* _Stored items_
--

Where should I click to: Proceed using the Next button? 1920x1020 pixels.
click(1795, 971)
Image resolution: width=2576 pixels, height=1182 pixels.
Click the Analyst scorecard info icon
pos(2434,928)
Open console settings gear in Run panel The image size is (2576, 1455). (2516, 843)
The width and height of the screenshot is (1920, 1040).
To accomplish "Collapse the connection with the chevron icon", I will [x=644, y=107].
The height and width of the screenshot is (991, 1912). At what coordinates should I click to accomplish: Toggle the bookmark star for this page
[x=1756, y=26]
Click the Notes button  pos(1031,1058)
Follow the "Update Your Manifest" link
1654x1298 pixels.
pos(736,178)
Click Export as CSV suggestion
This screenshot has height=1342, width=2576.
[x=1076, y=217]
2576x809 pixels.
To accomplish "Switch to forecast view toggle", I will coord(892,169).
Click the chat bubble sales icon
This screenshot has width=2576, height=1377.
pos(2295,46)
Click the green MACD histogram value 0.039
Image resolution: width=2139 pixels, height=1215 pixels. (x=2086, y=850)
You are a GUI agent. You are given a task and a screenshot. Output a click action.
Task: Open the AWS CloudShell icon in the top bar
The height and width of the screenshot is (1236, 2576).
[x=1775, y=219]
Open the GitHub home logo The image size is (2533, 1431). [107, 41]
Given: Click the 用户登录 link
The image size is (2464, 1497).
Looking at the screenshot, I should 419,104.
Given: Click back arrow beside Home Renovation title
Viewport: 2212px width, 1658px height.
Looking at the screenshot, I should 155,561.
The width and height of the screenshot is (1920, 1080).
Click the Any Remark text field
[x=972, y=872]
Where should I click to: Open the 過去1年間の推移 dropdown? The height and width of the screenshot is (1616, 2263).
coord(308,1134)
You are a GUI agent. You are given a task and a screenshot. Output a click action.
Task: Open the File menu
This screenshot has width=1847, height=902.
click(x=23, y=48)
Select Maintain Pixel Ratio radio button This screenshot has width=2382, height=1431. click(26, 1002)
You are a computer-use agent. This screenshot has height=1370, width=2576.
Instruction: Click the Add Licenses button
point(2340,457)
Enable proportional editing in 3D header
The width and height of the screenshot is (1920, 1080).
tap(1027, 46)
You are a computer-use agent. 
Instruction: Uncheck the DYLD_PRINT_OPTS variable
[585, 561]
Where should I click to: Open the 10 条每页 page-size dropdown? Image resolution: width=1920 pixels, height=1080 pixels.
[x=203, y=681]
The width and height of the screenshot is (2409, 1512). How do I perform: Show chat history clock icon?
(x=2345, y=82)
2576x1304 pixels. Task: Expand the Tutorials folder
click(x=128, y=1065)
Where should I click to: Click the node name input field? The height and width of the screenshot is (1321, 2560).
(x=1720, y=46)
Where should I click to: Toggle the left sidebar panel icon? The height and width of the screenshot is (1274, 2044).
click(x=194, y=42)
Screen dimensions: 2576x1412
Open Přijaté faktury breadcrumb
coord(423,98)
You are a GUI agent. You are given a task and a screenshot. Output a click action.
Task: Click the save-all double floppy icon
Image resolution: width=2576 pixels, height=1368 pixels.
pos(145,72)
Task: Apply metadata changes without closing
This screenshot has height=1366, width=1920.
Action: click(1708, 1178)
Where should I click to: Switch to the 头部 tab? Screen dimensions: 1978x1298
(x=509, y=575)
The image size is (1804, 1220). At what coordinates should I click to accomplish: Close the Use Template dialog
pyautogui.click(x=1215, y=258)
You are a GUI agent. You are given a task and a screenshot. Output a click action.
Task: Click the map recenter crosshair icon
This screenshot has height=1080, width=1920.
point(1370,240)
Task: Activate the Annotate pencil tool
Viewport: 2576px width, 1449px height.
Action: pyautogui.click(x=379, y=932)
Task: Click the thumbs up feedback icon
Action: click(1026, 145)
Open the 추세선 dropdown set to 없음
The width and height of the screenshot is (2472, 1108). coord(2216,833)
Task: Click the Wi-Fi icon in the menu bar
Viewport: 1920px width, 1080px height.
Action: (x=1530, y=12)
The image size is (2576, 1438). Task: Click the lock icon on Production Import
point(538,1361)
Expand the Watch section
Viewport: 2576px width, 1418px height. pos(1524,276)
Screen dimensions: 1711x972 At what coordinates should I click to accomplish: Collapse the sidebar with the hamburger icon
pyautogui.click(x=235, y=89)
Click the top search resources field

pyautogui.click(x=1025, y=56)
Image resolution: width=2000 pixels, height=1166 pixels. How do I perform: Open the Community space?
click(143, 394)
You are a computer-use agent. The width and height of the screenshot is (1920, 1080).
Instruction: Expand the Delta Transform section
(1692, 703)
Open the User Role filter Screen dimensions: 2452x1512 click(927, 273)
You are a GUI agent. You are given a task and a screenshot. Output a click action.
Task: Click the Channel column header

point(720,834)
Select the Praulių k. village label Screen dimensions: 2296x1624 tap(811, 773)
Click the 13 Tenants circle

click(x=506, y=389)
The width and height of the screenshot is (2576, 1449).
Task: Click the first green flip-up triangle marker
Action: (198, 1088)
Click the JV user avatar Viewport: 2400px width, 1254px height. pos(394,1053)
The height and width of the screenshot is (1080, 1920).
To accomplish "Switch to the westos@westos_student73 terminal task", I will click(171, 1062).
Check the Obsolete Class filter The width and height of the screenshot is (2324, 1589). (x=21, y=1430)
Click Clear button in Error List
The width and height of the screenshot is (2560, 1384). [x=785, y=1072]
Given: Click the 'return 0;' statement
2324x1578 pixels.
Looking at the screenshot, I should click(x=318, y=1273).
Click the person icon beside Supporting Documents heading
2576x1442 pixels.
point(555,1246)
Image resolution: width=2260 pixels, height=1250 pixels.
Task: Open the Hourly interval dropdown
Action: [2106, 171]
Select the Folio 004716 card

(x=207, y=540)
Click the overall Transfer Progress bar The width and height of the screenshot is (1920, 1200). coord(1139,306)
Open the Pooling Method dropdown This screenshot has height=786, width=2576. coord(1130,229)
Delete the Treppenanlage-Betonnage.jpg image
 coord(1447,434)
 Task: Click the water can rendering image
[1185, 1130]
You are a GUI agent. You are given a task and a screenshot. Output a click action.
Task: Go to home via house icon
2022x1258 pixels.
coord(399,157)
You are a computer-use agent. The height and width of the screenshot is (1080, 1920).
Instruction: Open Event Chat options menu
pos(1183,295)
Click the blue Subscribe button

--

* _Problem_
Only lines with the word "filter" go in the answer. Take them all from the entries above.

* _Result_
Open the User Role filter Screen dimensions: 2452x1512 click(927, 273)
Check the Obsolete Class filter The width and height of the screenshot is (2324, 1589). (x=21, y=1430)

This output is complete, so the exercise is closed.